Yet another kind of Chimera? Just look at the Oct. 30 edition:
If history is a guide, then the recent suicide bombings in Baghdad show that the insurgency in Iraq is far from over.
Contrary to much of what is written and said, victory is not near and
the notion that the “surge” of troops was some great, decisive military
action that set the stage for political reconciliation is a chimera.
It was a chimera for the French in Algeria that their bloody counterinsurgency there defeated Algerian nationalists.
After the war, which lasted from 1954 to 1962, a myth started to build
in the French Army and then found its way into American Army thinking,
where it lives on today, that the French military operations defeated
the insurgents.
Not true. In fact, the Algerian insurgents chose
to lay low while the French Army and people impaled themselves on the
political problems of colonial rule.
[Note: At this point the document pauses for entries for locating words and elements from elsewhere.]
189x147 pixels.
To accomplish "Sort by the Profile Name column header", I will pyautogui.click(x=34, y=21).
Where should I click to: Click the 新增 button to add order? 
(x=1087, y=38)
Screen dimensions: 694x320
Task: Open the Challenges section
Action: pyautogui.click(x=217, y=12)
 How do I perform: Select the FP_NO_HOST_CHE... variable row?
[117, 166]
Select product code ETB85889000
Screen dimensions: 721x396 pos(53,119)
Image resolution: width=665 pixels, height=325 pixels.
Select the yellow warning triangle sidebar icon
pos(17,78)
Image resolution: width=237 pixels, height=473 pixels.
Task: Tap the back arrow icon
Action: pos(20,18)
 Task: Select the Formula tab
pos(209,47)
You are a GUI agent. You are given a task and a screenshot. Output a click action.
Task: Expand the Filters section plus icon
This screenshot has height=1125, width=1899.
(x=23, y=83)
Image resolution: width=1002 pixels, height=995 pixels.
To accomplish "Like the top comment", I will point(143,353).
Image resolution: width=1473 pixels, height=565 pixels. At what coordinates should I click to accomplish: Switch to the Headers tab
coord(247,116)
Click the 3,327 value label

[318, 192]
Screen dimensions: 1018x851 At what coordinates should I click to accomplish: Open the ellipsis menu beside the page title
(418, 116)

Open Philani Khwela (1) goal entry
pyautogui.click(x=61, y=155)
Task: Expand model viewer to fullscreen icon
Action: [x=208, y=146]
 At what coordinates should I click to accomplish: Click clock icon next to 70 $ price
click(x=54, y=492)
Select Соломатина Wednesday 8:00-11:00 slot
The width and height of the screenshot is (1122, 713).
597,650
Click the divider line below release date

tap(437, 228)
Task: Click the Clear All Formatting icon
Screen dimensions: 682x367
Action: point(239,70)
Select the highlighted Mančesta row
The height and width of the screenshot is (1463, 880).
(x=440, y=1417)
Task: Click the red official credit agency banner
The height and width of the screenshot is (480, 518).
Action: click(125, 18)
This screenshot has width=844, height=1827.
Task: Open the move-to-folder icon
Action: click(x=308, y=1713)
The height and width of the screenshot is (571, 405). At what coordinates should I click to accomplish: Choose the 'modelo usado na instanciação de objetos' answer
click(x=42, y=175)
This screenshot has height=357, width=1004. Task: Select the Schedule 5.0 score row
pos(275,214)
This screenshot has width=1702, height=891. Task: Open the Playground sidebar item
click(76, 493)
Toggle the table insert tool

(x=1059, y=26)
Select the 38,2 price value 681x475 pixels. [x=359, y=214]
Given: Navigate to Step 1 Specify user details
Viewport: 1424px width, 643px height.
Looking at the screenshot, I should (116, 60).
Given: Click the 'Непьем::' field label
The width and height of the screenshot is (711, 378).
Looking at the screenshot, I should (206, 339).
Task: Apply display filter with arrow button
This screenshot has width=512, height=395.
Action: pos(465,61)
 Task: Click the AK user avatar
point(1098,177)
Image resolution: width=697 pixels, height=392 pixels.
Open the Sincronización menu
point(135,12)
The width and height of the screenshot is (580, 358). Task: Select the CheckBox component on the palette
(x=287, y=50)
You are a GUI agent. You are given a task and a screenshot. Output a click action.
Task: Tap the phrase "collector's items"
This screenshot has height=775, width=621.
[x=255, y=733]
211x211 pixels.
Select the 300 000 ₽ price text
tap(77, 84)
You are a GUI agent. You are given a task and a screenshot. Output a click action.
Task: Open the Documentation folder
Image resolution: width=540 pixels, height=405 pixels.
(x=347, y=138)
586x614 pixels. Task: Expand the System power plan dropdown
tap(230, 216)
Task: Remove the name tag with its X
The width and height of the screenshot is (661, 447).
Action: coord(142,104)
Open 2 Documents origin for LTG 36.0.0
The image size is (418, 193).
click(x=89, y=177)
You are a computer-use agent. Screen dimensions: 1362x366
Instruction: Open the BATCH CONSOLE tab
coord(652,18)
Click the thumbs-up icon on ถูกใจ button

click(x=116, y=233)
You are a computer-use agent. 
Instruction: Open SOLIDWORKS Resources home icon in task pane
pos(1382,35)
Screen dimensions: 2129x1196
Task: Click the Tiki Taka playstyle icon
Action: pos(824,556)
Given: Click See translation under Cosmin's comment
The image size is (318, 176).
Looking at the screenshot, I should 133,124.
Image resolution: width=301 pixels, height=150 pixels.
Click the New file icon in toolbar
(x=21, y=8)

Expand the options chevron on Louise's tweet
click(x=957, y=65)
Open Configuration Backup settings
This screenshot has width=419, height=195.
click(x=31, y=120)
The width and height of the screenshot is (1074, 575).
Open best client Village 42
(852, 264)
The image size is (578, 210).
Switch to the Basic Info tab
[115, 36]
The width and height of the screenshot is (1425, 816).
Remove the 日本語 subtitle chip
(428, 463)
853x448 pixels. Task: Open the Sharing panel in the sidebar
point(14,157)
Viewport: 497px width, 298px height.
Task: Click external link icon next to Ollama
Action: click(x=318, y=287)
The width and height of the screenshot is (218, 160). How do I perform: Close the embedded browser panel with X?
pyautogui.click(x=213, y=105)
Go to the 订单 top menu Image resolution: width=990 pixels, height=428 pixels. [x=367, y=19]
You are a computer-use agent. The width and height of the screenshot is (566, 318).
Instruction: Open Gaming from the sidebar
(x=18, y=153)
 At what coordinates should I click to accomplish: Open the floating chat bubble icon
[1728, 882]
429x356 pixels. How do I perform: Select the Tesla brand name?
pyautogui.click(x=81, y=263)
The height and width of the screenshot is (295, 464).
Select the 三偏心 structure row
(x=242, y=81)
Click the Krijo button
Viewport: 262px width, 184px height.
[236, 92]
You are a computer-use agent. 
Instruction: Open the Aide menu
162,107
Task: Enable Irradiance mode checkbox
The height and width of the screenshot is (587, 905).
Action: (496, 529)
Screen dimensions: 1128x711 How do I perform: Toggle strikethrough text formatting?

In the end, President Charles de
Gaulle ordered the French Army out of Algeria in 1961 and Algeria got
its independence.
Wow...imaginary monsters, coupled with references to myth and self-impalement! That's why they call it the paper of record.
Final question: Which of these meanings was the "Chimera Investment Corporation" thinking of? One hopes it's not a place where, with Jonathan Swift, one might say, "Rise by merit to promotion; Alas! a mere chimeric notion." [Thanks to OED for that one.]